Too long, he figured. Each second of life under a dirt blanket would be excruciating. Anybody would pray for their death at that point. Just begging God to kill them, though the suffering would last forever…
Thump!
The shovel came to a juddering halt and skidded out to the side. Looking around, Ed saw he was in the ground over his head. The hole was wide and long, the dirt wall sprinkling like an hourglass. It made soft trickling sounds around his feet.
He used the tip of the shovel to scrape what remained of the dirt away.
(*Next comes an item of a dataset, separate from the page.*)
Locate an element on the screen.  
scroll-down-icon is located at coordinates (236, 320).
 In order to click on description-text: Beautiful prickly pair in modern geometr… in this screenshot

The shovel bounced over something hard that seemed to jut under the dirt.
Crouching, Ed wiped with his hand. The glove worked as a duster that pushed the dirt away. The object began to take shape as he wiped and wiped.
A cross.
Carved of wood, the cross was attached to the top of the lid. He fingered the grooves, scraping away clinging dirt. The cross was part of the lid, as if whoever had carved it had whittled the religious symbol out of the lid. The craftsmanship was spectacular. Though Ed assumed the toe-pincher was as old as the others, he could be fooled into thinking it had been recently buried. Good wood and a talented builder had left this casket in great shape.